Birth of a natural childbirth lie

Rixa Freeze should know better. The woman has a PhD. True, it’s not in a scientific discipline, but the social sciences also insist on corroborating a claim before publishing it. But evidently, some claims are so delicious, comport so well with the fantasies of natural childbirth advocates, that the rules of evidence are discarded.

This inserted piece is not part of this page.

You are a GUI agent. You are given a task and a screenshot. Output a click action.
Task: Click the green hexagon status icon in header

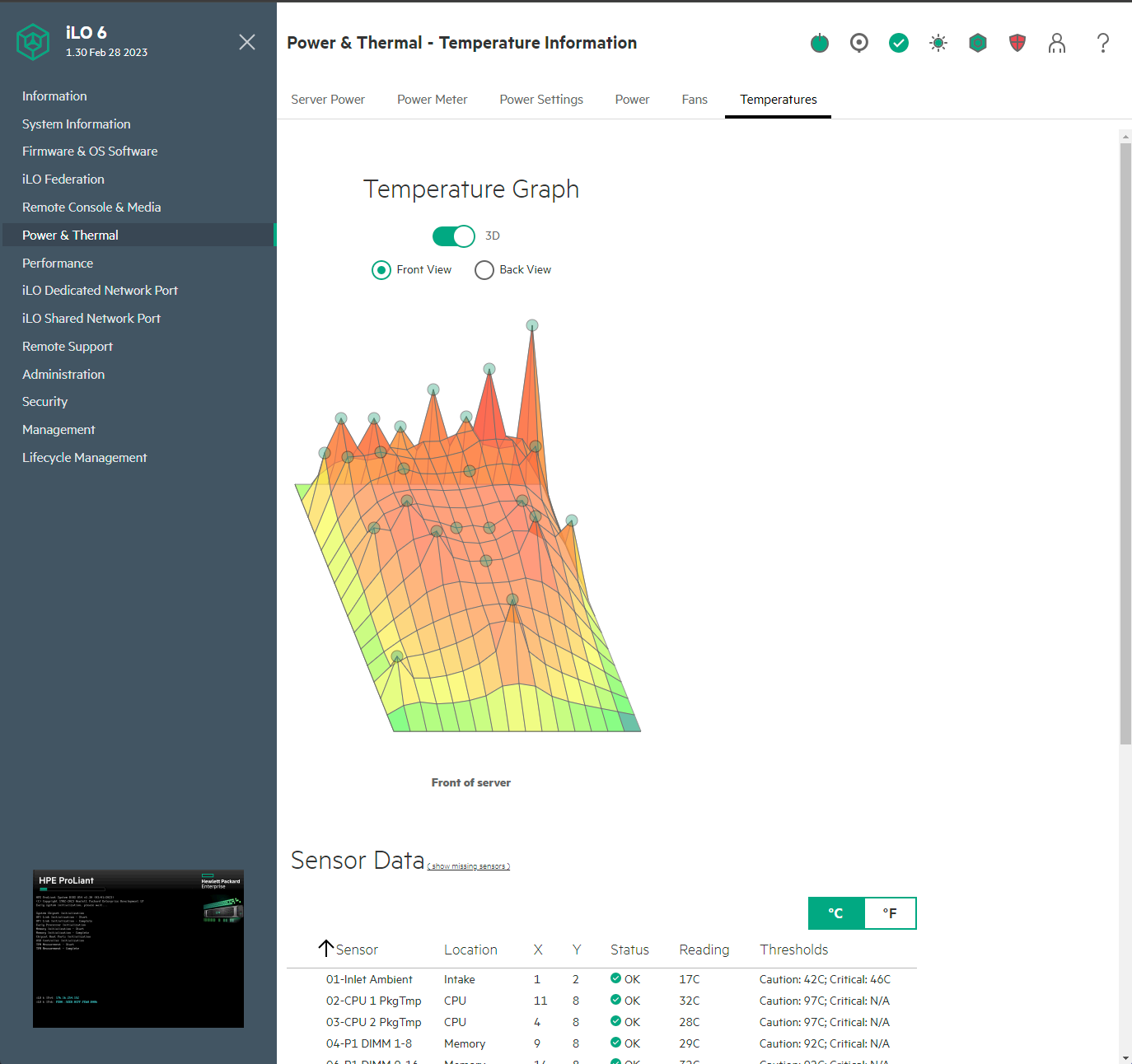click(977, 43)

Rixa wrote a post that made an astounding claim: an extraordinary number of women supposedly died of placenta accreta last year in the state of New Jersey alone. The number is so large that it is the equivalent of all the women in the entire country who died of all possible placental complications in any previous year. What’s the source for that claim? Rixa quotes another NCB blogger who quotes a local TV station who misquotes an obstetrician, claiming that he said that 40 women died of accreta in the past year. The doctor says nothing of the kind in the video, and probably told the interviewer that 40 women in NJ HAD a placenta accreta last year. It is unclear if ANY women died as a result. Evidently, TV interviewers for local affiliates are now sources of “authoritative” knowledge.

The misquoted claim should have aroused Rixa’s suspicions since it is so extraordinary. In the last year for which we have complete mortality data, 40 women in the entire country died of placental complications, of which accreta was only a subset. The entire state of New Jersey averages only 12 deaths a year. If the maternal mortality rate of New Jersey had more than tripled and if primary cause of mortality was a relatively rare entity, that should have set off alarm bells throughout the public health establishment. It should be front page news in publications ranging from Morbidity and Mortality Weekly (MMWR) to The New York Times. Yet the claim is made no where else.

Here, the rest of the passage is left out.